Foi adiado para o mês de agosto o julgamento do “marco temporal”, tese jurídica que vai definir o futuro da demarcação de terras indígenas no país. O assunto deveria ter sido discutido nesta quarta-feira, 30, na última sessão ordinária do semestre, mas os ministros nem chegaram a apreciar o processo que só voltará a ser trabalhado após o recesso de julho.

Seria analisado o Recurso Especial 1.017.365, que trata de um pedido de reintegração de posse movido pelo Instituto do Meio a Ambiente de Santa Catarina (IMA) contra a Fundação Nacional do Índio (Funai) e indígenas do povo Xokleng, envolvendo uma área reivindicada como parte do território tradicional.

Na área, também vivem os povos Guarani e Kaingang. Em 2019, o plenário do STF reconheceu que o julgamento do parecer terá repercussão geral. Isso significa que a decisão nesse caso servirá para fixar uma tese de referência a todos os casos envolvendo terras indígenas, em todas as instâncias do judiciário.

Com o adiamento, há o risco de que o assunto seja retomado quando o ministro indicado pelo presidente Jair Bolsonaro (sem partido) já tenha ocupado a vaga do decano Marco Aurélio, que se aposenta em 5 de julho.

O professor Alvaro de Azevedo Gonzaga, da Faculdade de Direito da Pontifícia Universidade Católica de São Paulo explica que a possibilidade existe, mas o cenário político atual precisa ser levado em conta. Dessa forma, não é possível mensurar ainda quais as possíveis consequências dessa adiamento.

“Ainda não houve a indicação do nome [do novo ministro], não houve a sabatina, não houve a posse. Se for em agosto, estamos falando desse julgamento acontecer em menos de dois meses. Outra, a gente não consegue calcular as variáveis de agora o atual presidente, indicar um ministro pro STF sendo que existem várias tensões políticas por detrás disso”, aponta.
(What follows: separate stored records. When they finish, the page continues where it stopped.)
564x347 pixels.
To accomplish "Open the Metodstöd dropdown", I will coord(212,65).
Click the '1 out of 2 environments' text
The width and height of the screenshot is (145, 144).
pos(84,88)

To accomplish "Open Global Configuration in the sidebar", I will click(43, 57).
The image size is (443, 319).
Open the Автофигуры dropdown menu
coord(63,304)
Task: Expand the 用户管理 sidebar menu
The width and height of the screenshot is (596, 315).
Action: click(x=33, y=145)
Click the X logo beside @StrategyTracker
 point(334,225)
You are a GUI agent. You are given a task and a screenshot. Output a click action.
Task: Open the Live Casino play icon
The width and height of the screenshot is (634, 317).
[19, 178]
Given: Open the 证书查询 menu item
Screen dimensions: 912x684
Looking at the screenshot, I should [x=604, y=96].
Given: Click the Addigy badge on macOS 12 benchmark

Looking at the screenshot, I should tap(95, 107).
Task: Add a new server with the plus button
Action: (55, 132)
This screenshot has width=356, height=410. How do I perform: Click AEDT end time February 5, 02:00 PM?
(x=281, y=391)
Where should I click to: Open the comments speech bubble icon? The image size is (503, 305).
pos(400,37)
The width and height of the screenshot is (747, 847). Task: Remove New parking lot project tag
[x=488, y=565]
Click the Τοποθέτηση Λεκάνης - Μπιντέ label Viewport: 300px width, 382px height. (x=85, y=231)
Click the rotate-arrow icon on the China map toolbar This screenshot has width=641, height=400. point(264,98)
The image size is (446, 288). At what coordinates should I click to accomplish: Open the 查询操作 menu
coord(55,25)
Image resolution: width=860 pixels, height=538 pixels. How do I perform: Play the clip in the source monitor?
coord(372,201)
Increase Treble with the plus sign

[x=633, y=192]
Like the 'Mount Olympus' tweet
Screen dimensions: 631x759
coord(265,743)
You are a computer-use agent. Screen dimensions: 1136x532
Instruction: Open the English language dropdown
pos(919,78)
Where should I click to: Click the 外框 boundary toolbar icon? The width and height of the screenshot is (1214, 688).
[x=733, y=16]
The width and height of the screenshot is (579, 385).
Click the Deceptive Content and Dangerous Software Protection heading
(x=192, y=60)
Contudo, se o ministro for escolhido o nomeado dentro desse período, há sim o risco de que seja uma pessoa alinhada com os interesses do Governo Federal e do agronegócio, e contrária as causas indígenas, destaca. Contudo, o professor lembra que ainda é preciso pensar no posicionamento dos demais ministros do Supremo.

Indígenas do RN realizaram ato em Natal

Na tarde desta quarta-feira, dezenas de indígenas do Rio Grande do Norte se reuniram em ato na Praça dos Três Poderes, em Natal, para manifestação contra a PL 490 de 2007 que também incide sobre a questão da demarcação de terras indígenas e está seguindo para votação no Congresso Nacional. Durante o ato, os representantes de povos originários ergueram uma faixa onde se via o mapa do RN marcado pela existência de pelo menos 16 etnias indígenas. Apesar do número de remanescentes, não há nenhum território legalmente indígena no estado potiguar.